(Exercise 1)
Answer these questions from the blog post about becoming vegan.
(a) What two problems did the blood test reveal?
(b) Which family members died from complications of diabetes?
(c) About how long does it take the writer to get ready for a blood test?
(Exercise 2) Sum up the blog post about becoming vegan in two sentences.
(Exercise 3) Write the next paragraph of the blog post about becoming vegan, picking up right after its last sentence.

(Selected excerpt)
Hello, welcome! Thanks for checking out my blog.
I am a very new vegan who was drawn to this lifestyle after a doctor's appointment last year. I had almost no energy, various mysterious aches and pains, and generally felt like crap. A blood test revealed that 1) I had high cholesterol and 2) my blood sugar levels were also high. High enough for my doctor to ominously mutter something about probably having to go on medication, while advising I lose twenty pounds, change my diet, and have another blood test in three months.
At first, these changes seemed insurmountable. Change my diet? Lose weight? I tried Weight Watchers a few years ago, and didn't have the gumption to stick it out. Also, food was my security blanket. When I had a bad day, I ate. When I celebrated, I ate. When I was bored, I ate. Going three months (because ha ha, somehow I deluded myself into thinking that changing my eating habits was temporary) without my Irish nachos (waffle fries, bacon, lots of cheddar cheese, jalapeno peppers), Krispy Kreme doughnuts, and soda terrified me!
However, I did not want to be diabetic. My father and grandfather both passed away from complications from diabetes. I did not - do not - want that to happen to me.
I had another strong motivator: I hate needles. No, hate is not a strong enough word for it. I am a needle-phobe. It takes me approximately a week to steel myself psychologically for a blood test. The idea of giving myself insulin shots and poking my finger repeatedly makes me want to pass out. Seriously. Just watching those commercials for glucose meters makes me feel dizzy.

(Given entries)
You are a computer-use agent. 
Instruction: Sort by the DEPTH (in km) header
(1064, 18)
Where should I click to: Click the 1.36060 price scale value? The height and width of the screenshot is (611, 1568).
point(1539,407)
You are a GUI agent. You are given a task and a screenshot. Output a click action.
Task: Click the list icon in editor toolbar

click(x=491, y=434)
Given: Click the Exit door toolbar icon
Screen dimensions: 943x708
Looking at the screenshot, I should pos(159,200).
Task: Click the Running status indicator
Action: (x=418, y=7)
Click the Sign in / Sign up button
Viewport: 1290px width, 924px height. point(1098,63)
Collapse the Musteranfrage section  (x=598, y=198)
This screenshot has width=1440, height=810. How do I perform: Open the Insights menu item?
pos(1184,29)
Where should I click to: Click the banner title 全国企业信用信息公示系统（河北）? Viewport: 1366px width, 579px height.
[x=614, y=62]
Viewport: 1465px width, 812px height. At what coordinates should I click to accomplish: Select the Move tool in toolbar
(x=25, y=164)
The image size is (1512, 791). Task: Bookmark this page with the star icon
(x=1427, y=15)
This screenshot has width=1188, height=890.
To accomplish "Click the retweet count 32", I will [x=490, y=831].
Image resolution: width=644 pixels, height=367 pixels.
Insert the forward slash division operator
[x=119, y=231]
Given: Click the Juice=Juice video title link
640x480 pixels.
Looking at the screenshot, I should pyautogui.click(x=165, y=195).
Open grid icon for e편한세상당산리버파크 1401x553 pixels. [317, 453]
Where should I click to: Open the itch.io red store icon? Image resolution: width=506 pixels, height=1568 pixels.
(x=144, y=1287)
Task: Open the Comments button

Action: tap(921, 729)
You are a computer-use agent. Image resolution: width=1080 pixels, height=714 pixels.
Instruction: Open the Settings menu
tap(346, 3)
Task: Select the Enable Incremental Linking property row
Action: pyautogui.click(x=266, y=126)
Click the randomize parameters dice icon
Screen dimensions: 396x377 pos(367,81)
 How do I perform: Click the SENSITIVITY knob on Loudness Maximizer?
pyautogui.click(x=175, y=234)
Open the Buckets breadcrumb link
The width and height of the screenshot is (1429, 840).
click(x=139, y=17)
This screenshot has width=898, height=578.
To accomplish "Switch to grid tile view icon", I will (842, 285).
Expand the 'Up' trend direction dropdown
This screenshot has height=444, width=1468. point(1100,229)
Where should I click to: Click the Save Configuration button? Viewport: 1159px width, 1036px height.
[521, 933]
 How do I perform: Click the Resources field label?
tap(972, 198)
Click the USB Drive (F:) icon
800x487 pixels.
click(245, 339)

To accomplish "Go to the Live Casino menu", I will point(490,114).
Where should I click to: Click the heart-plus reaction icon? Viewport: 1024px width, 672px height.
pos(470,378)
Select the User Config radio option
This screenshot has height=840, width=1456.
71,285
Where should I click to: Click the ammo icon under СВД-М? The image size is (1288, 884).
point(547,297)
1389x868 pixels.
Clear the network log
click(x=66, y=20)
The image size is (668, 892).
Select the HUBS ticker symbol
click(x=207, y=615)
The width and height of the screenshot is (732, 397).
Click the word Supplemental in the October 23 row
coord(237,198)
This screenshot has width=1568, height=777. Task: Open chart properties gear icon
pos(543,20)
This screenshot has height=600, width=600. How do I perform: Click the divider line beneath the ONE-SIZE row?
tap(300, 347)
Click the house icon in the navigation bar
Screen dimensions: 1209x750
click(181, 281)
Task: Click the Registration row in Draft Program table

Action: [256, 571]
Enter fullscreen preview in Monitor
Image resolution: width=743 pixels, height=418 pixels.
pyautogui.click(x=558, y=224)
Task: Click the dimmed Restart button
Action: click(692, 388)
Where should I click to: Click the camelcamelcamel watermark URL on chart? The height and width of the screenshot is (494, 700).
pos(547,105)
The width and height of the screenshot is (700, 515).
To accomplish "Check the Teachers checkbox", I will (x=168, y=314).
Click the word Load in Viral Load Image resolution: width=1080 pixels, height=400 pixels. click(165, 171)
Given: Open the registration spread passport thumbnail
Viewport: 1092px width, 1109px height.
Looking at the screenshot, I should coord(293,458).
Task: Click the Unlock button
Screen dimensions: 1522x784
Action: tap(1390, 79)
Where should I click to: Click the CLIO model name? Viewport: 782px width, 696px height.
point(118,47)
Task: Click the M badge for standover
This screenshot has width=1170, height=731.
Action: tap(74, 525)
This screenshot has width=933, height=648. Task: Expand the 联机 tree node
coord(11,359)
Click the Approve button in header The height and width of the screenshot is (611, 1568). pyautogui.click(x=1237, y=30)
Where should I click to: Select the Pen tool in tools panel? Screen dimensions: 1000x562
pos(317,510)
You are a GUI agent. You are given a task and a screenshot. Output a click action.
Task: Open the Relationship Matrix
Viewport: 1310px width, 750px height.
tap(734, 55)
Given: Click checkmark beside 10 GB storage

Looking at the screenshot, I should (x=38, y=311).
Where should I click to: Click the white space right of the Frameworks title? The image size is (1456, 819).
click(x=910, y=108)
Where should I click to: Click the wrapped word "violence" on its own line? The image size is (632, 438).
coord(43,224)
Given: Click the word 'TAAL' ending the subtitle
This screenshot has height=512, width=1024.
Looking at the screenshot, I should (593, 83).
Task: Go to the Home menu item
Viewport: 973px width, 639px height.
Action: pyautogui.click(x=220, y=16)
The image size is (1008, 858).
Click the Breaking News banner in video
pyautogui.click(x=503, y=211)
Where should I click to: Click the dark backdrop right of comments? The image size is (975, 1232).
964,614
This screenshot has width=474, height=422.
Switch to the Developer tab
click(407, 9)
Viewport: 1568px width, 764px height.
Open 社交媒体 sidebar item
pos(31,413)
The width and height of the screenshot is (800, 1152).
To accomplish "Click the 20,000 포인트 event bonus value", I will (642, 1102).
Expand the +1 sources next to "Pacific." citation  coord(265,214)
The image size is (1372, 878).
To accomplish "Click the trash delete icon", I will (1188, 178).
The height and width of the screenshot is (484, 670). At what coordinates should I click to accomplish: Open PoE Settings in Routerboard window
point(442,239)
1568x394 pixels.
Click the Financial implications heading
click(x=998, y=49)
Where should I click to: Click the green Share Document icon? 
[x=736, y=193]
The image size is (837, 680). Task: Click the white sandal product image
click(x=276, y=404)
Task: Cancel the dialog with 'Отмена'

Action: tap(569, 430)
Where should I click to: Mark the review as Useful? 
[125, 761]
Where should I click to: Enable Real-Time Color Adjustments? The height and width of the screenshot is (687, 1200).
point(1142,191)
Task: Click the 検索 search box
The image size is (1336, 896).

(Answer space 1)
(a) High cholesterol and high blood sugar levels.
(b) The writer's father and grandfather.
(c) Approximately a week.

(Answer space 2) A new vegan says a blood test showed high cholesterol and high blood sugar, and the doctor advised losing twenty pounds, changing diet, and getting retested in three months. Giving up comfort foods felt frightening, but the writer was driven by not wanting diabetes, which killed the writer's father and grandfather, and by a strong fear of needles.

(Answer space 3)
So I changed my diet. The first two weeks were the worst. I was a growling, angry person without my daily fix of soda, Cheetoes and candy bars. I drank gobs of diet soda, whittled down my sweets-consumption to a 100-calorie sugary snack once a day, and started exercising.
I also started reading a lot of books about dieting and diabetes. Somehow I stumbled upon a cute, kitschy cookbook called How it All Vegan. I'd always thought a vegan diet was too restrictive (maybe even too militant?) for someone like me. I mean, I liked to cook, but all my homemade meals had either meat, cheese, or eggs in them. And I truly believed that people needed meat in their diet to be healthy. Despite all this, I purchased a copy of How it All Vegan. I took a deep breath, read the introduction section very carefully, and started cooking.
Revelation! Shepherd's pie tasted great without hamburger! Maybe, my husband and I decided, it tasted better without the meat. Chili, too, was relatively easy to veganize. We started going days without eating meat. It's a weird thing, not eating meat. It seemed like the less meat we ate, the more vegetables we consumed. And beans. And whole grains. At the same time, I started exercising 5-6 days a week, kept a close eye on portion sizes, and started limiting my intake of sweets.
My second blood test rolled around. I lost 30 pounds, my aches and pains went away, and I had more energy than I'd had in years. The results of the blood test: my cholesterol went down 90 points. My blood sugar went down 49 points. My doctor was amazed: "I always tell my patients to lose weight and change their diet, but they almost never listen to me." He stopped mentioning medication. As I left the office, I could hear him talking to a nurse about the improvements to my health: "All because she changed her diet!"
Unfortunately, my blood sugar levels was still slightly above normal. The doctor told me he was confident my blood sugar would drop to a normal level if I lost 10-20 more pounds. A third blood test was scheduled.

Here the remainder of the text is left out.